(Data records)
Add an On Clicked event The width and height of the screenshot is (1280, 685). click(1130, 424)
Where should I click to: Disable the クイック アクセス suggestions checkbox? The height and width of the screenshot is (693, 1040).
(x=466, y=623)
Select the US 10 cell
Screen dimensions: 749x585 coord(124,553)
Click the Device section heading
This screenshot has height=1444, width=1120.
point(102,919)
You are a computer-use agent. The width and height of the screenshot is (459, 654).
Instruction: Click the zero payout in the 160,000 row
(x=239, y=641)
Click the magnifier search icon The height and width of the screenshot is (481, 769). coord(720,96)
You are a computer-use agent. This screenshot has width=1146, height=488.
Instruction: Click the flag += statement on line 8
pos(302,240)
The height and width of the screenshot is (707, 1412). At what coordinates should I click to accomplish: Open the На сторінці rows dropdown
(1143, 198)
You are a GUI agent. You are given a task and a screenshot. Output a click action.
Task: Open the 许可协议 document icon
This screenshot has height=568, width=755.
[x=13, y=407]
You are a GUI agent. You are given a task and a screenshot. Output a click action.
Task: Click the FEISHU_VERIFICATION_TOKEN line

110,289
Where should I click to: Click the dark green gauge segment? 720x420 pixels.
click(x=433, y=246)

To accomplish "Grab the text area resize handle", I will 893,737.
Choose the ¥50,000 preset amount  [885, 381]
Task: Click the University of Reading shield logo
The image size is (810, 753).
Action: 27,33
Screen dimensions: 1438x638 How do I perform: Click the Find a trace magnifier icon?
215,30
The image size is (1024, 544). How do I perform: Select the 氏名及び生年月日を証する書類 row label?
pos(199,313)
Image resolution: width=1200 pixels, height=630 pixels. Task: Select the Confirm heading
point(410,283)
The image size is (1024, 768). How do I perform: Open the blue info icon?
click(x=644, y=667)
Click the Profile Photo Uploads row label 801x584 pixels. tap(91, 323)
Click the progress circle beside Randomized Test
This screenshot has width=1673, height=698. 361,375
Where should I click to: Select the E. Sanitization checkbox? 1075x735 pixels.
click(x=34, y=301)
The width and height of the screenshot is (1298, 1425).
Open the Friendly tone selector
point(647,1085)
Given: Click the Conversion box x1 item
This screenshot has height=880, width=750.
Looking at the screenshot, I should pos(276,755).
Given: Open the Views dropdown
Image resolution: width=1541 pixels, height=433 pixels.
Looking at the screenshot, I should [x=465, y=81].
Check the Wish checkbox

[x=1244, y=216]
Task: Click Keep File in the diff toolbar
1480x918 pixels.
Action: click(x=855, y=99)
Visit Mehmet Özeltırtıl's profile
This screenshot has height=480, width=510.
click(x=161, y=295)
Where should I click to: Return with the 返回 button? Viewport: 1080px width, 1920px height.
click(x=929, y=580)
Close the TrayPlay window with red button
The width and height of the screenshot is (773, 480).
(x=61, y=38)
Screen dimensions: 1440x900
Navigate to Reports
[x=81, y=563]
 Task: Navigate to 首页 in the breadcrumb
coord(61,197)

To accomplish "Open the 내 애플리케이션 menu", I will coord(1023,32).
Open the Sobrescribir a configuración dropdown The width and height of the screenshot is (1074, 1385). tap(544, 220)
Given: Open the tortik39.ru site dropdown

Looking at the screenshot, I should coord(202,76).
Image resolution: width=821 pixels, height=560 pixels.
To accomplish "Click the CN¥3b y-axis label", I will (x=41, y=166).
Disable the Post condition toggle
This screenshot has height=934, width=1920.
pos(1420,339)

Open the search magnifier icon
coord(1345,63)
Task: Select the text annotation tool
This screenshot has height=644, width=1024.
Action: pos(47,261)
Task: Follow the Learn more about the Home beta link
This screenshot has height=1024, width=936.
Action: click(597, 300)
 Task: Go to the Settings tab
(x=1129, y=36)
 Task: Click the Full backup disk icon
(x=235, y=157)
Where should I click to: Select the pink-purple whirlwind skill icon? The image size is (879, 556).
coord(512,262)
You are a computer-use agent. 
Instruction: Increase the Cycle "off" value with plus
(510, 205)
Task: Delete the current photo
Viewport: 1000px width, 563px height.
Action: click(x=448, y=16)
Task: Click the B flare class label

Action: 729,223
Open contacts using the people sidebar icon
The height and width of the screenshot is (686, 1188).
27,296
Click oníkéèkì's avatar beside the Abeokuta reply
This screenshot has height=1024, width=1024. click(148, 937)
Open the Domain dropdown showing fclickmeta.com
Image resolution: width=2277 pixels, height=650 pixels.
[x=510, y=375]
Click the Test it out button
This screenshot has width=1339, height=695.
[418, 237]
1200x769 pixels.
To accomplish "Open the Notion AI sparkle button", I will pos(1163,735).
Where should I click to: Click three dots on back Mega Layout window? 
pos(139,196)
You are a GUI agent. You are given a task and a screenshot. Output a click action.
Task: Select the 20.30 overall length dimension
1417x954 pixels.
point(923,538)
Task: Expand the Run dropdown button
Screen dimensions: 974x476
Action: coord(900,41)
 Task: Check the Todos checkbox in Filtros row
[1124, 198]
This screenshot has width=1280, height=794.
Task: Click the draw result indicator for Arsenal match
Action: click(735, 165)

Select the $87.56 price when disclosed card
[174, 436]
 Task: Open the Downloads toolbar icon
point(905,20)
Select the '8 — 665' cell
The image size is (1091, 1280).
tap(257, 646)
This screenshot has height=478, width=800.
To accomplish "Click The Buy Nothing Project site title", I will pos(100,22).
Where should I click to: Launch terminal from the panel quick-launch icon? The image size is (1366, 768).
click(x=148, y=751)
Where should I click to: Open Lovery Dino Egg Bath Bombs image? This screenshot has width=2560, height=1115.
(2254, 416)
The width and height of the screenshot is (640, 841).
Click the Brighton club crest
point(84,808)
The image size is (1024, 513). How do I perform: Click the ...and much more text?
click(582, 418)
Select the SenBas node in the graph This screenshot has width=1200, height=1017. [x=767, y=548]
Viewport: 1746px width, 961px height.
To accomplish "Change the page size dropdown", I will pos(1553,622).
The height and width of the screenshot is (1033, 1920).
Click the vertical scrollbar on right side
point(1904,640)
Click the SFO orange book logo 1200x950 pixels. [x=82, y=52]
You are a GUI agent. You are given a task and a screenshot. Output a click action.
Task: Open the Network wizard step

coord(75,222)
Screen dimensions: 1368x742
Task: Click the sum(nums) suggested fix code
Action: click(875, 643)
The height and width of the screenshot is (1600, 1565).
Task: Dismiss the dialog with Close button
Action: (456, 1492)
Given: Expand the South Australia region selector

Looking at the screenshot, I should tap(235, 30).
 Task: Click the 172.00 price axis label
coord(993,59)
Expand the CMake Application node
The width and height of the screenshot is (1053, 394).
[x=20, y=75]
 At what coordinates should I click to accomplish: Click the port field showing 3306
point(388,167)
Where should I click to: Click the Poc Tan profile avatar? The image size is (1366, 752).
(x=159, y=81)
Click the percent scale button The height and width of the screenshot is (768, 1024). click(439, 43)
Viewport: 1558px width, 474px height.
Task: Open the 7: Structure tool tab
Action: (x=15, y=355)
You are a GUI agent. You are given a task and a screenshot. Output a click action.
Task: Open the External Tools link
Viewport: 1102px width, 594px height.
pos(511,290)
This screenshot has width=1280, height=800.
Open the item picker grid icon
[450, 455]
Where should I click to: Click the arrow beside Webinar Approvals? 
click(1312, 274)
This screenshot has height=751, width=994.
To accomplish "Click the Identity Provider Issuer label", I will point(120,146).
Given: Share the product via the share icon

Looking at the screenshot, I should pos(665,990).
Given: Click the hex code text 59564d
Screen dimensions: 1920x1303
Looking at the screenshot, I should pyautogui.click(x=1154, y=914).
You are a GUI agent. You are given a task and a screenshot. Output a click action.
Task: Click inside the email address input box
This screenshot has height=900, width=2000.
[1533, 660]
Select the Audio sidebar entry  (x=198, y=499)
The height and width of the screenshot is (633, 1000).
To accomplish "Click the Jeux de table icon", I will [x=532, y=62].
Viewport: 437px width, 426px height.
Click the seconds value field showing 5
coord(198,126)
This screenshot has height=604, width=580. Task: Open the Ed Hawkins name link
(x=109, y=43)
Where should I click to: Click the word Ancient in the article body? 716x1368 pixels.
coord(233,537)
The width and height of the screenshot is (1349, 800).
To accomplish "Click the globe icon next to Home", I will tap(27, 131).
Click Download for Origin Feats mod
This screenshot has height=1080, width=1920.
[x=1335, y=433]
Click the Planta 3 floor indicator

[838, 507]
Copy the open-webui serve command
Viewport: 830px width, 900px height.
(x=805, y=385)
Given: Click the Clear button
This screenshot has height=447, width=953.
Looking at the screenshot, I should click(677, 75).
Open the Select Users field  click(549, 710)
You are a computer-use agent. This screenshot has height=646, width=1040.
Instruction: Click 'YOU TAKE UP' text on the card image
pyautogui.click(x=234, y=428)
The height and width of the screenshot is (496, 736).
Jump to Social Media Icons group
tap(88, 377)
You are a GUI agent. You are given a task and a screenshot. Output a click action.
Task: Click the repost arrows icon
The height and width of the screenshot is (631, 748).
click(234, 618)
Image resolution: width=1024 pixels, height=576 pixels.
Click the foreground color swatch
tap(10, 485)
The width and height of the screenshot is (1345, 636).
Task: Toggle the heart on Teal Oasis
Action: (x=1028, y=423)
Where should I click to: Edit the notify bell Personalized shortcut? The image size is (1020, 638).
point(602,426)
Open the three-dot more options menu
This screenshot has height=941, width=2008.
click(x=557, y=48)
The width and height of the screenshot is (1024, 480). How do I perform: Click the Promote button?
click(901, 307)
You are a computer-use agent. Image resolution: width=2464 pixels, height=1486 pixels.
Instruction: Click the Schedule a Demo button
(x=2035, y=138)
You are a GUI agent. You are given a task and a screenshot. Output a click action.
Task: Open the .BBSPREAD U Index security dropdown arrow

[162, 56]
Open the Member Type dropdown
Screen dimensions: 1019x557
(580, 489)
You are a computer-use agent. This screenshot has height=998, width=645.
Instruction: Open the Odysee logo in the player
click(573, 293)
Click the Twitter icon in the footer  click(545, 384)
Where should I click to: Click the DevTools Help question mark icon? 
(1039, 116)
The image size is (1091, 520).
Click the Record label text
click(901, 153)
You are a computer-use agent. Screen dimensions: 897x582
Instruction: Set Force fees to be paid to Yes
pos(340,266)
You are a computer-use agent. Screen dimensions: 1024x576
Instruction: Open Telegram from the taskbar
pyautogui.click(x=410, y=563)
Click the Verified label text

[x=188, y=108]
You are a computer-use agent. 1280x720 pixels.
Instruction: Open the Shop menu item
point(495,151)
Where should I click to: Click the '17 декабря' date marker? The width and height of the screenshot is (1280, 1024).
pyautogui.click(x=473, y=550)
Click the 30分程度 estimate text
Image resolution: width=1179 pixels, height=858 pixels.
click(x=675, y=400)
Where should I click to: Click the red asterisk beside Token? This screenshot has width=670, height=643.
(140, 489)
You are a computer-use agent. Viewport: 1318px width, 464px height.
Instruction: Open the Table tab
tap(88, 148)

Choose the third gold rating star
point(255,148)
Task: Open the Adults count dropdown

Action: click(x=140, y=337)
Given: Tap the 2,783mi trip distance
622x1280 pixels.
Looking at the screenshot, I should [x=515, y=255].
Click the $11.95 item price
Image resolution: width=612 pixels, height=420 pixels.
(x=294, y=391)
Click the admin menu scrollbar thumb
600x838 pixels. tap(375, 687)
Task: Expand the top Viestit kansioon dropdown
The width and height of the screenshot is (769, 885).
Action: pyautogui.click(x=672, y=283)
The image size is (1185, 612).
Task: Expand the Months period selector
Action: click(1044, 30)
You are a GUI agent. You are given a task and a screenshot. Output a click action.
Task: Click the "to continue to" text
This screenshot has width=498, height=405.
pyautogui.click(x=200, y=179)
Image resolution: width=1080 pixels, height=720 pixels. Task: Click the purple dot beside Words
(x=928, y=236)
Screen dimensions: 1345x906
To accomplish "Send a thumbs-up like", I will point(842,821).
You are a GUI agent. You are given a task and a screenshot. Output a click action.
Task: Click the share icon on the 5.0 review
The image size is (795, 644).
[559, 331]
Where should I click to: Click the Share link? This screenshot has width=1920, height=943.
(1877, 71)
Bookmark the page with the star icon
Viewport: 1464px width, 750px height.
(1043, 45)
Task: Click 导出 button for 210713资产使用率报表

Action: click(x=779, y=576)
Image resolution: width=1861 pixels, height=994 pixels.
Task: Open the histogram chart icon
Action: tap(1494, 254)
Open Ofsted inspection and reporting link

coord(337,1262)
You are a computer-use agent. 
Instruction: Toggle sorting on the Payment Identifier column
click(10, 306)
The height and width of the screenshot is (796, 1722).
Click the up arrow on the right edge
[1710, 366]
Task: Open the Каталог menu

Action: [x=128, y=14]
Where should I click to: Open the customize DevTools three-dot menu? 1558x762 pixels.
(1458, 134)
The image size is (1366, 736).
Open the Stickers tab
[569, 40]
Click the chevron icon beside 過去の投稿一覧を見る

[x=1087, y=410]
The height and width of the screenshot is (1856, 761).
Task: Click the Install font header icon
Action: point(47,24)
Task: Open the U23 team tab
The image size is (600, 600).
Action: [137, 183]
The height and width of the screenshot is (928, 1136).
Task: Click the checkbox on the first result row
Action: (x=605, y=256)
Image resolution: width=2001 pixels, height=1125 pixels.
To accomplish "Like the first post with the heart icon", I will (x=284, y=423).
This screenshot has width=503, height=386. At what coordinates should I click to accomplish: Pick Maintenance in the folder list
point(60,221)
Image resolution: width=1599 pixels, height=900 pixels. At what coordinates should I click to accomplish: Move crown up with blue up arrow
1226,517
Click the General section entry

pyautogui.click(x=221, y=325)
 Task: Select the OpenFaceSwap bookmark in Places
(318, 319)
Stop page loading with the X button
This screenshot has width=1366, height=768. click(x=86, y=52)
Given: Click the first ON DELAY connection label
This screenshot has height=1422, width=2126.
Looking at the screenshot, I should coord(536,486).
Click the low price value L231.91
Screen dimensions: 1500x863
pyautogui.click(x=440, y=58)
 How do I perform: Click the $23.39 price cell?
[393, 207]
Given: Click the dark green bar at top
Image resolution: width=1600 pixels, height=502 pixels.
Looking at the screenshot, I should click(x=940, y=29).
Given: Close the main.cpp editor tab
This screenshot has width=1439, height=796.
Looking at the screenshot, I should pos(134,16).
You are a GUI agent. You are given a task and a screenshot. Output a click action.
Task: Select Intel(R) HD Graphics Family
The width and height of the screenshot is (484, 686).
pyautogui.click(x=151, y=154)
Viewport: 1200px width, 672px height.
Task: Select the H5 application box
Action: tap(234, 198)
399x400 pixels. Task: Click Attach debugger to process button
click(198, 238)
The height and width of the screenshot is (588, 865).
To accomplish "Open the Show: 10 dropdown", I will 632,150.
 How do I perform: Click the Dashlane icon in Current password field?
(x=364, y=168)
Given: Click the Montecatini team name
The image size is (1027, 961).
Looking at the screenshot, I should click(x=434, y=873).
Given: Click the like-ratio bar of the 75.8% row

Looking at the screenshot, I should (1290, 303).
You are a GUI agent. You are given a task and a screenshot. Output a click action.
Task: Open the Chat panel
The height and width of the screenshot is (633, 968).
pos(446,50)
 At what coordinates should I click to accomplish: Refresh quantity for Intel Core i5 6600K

### [The problem]
From the data above, copy each line where the string "Intel" appears.

### [Answer for this exercise]
Task: Select Intel(R) HD Graphics Family
 At what coordinates should I click to accomplish: Refresh quantity for Intel Core i5 6600K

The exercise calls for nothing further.